WORK TO COMPLETE: Each line below from the one containing "[Advertisement] (1050, 176)" through the one containing "Штампы (30, 1263)" should be output exactly as it stands, and no other line should appear.

Stored records

====

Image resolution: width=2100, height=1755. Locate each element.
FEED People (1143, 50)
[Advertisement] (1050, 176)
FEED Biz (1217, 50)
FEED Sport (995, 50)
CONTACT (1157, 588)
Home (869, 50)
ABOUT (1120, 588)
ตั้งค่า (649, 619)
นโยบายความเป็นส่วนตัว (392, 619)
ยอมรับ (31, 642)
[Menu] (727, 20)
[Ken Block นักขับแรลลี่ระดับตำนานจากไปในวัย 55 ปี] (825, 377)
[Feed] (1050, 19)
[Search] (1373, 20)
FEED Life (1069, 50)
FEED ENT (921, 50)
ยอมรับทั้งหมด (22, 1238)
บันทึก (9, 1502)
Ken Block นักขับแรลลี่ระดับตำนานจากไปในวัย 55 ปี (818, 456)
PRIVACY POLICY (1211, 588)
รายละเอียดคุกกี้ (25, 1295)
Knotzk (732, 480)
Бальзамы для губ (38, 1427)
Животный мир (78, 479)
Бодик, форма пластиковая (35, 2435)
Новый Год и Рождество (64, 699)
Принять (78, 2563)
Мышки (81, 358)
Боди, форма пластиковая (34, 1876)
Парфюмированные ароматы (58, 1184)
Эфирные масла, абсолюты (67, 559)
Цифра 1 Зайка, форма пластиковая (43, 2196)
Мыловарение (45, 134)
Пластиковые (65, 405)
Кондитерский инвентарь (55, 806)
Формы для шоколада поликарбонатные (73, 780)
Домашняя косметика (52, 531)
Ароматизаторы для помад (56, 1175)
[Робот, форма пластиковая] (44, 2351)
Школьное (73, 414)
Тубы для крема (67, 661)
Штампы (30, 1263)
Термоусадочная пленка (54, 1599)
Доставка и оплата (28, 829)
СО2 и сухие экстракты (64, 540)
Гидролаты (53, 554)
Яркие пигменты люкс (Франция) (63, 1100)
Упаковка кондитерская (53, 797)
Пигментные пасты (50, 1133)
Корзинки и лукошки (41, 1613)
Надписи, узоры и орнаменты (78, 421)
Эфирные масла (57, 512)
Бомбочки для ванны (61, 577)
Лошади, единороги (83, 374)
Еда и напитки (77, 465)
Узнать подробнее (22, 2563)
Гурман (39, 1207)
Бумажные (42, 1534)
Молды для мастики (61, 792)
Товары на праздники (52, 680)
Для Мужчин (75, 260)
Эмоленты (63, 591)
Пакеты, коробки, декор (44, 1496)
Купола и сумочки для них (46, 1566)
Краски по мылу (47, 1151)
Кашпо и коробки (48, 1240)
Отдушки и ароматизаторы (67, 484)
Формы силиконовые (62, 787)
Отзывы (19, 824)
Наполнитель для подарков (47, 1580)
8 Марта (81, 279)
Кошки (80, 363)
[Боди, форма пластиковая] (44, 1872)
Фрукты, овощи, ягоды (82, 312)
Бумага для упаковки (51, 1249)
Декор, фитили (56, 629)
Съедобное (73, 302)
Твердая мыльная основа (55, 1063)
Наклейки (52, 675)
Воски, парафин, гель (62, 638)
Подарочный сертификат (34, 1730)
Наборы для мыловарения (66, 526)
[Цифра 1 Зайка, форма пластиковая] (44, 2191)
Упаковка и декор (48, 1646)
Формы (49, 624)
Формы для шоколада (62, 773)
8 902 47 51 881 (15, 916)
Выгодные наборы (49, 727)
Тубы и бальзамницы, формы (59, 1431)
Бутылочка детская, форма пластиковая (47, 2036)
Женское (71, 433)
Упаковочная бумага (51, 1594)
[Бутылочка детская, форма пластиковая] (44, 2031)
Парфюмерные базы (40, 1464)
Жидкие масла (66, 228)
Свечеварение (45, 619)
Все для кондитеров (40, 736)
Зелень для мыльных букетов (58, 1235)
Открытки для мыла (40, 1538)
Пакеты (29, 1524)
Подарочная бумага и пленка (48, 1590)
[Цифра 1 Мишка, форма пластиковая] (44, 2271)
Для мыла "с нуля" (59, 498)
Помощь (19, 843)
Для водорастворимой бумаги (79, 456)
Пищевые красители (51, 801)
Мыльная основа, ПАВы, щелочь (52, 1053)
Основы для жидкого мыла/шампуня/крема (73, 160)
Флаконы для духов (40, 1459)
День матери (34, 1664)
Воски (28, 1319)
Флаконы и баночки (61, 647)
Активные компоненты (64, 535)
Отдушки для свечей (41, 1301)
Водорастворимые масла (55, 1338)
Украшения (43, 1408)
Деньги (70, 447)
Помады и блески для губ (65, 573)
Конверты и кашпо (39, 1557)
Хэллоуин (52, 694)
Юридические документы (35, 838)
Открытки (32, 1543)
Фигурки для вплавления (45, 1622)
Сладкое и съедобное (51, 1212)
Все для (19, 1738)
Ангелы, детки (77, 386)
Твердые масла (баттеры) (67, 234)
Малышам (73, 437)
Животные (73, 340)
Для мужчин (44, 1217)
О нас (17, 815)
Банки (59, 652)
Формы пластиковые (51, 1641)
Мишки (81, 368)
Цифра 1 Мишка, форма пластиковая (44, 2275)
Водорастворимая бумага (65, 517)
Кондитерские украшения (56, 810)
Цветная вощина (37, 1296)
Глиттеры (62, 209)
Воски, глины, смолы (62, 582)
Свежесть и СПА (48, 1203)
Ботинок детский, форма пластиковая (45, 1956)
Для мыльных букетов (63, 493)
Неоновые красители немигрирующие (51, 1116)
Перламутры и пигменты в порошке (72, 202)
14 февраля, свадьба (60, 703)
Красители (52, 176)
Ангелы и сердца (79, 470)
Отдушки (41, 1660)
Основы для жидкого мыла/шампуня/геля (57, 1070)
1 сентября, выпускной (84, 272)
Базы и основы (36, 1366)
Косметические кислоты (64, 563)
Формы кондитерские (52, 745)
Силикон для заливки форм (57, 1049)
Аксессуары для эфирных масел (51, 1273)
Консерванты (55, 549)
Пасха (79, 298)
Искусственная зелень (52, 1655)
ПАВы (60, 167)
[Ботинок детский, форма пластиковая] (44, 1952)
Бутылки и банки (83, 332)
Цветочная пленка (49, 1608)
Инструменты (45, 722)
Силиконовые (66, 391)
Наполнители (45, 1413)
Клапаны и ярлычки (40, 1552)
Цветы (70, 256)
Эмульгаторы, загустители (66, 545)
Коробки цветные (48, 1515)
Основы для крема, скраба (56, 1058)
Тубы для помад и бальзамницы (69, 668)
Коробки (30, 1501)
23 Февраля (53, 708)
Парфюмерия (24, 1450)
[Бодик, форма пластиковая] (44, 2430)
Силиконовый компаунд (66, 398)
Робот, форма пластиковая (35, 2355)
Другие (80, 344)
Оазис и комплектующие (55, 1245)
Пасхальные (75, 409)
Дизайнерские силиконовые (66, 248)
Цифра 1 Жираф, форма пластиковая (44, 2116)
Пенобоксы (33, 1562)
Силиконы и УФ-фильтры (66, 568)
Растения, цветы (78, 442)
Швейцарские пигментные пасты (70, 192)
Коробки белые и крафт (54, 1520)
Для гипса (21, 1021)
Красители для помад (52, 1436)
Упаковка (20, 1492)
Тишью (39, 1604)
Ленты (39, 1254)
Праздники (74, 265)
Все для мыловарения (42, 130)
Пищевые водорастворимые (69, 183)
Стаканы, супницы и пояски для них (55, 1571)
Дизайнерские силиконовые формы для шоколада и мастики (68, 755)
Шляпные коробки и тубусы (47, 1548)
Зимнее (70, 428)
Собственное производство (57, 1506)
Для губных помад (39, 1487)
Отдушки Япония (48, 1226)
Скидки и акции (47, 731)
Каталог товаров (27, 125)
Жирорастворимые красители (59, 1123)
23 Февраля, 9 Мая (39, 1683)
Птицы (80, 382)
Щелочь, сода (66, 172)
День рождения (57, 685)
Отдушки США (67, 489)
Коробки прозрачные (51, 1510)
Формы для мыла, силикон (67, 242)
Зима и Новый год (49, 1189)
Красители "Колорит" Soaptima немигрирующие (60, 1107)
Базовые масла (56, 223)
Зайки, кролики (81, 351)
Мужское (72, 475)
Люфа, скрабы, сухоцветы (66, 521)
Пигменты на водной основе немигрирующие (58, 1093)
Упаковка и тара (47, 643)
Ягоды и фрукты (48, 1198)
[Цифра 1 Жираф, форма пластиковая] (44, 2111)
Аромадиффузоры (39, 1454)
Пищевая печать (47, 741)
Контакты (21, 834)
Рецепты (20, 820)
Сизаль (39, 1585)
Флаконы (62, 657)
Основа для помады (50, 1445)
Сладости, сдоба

====

RESULT OF THE EXERCISE:
[Advertisement] (1050, 176)
FEED Biz (1217, 50)
FEED Sport (995, 50)
CONTACT (1157, 588)
Home (869, 50)
ABOUT (1120, 588)
ตั้งค่า (649, 619)
นโยบายความเป็นส่วนตัว (392, 619)
ยอมรับ (31, 642)
[Menu] (727, 20)
[Ken Block นักขับแรลลี่ระดับตำนานจากไปในวัย 55 ปี] (825, 377)
[Feed] (1050, 19)
[Search] (1373, 20)
FEED Life (1069, 50)
FEED ENT (921, 50)
ยอมรับทั้งหมด (22, 1238)
บันทึก (9, 1502)
Ken Block นักขับแรลลี่ระดับตำนานจากไปในวัย 55 ปี (818, 456)
PRIVACY POLICY (1211, 588)
รายละเอียดคุกกี้ (25, 1295)
Knotzk (732, 480)
Бальзамы для губ (38, 1427)
Животный мир (78, 479)
Бодик, форма пластиковая (35, 2435)
Новый Год и Рождество (64, 699)
Принять (78, 2563)
Мышки (81, 358)
Боди, форма пластиковая (34, 1876)
Парфюмированные ароматы (58, 1184)
Эфирные масла, абсолюты (67, 559)
Цифра 1 Зайка, форма пластиковая (43, 2196)
Мыловарение (45, 134)
Пластиковые (65, 405)
Кондитерский инвентарь (55, 806)
Формы для шоколада поликарбонатные (73, 780)
Домашняя косметика (52, 531)
Ароматизаторы для помад (56, 1175)
[Робот, форма пластиковая] (44, 2351)
Школьное (73, 414)
Тубы для крема (67, 661)
Штампы (30, 1263)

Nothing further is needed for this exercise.